** Supplied entries **

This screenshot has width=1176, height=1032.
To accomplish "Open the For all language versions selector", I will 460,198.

...

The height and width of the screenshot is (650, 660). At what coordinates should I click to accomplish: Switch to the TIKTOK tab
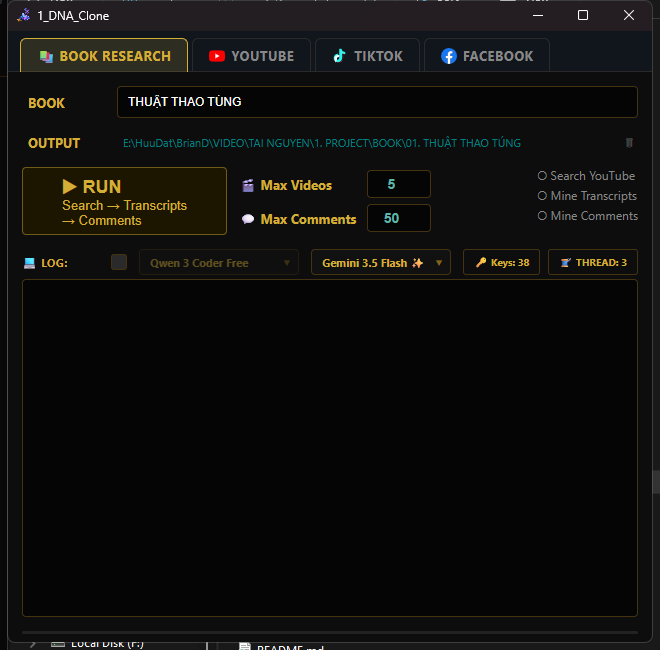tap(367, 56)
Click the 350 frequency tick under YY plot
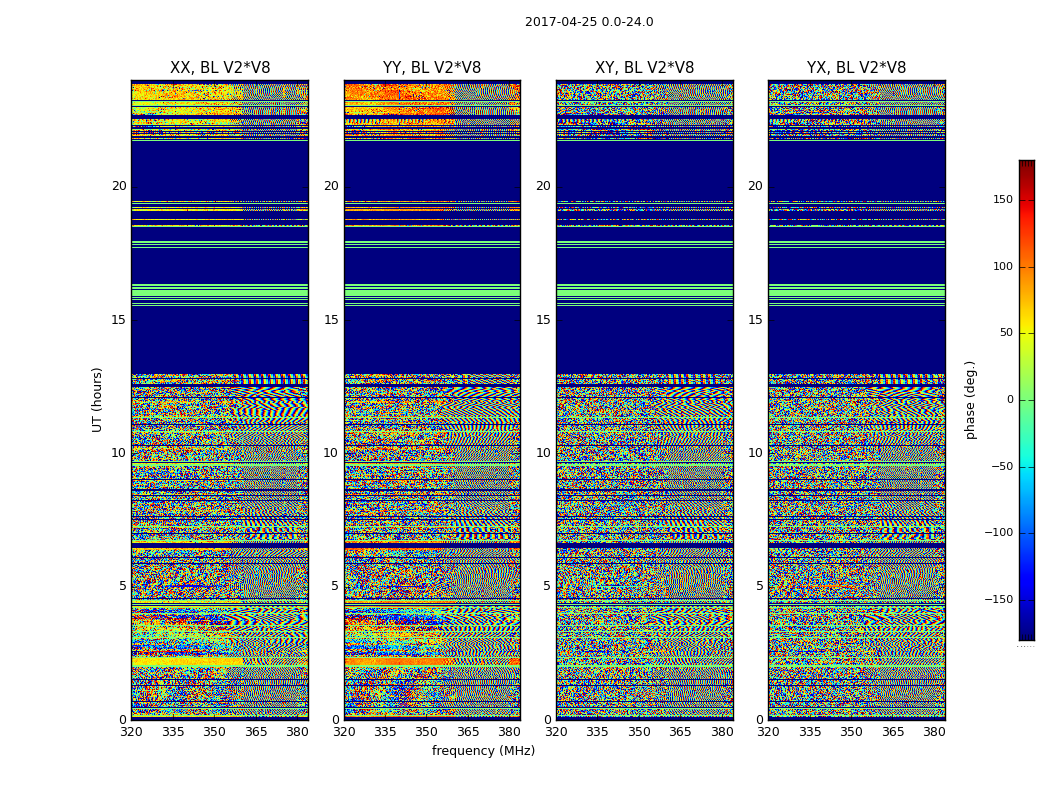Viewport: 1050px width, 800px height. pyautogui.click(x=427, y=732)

* * *

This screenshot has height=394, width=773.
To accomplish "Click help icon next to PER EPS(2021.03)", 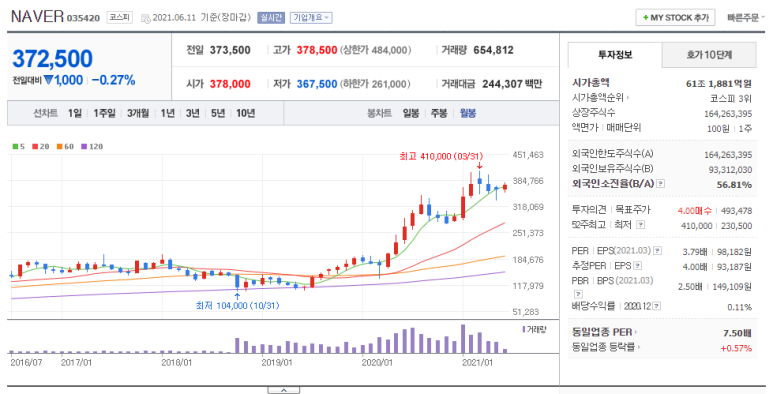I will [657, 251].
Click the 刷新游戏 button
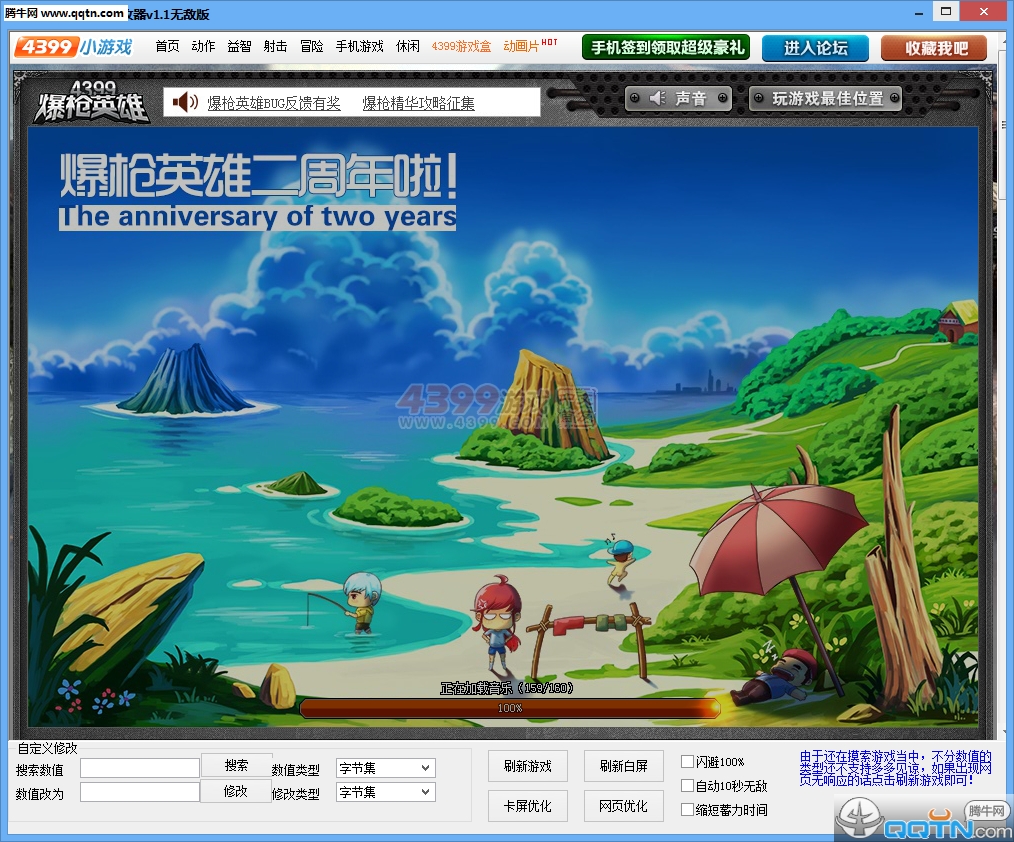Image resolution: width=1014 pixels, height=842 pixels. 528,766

** What you should do **
Your answer should be a single number: the count of lines above that contain the word "This".

** Answer below **
2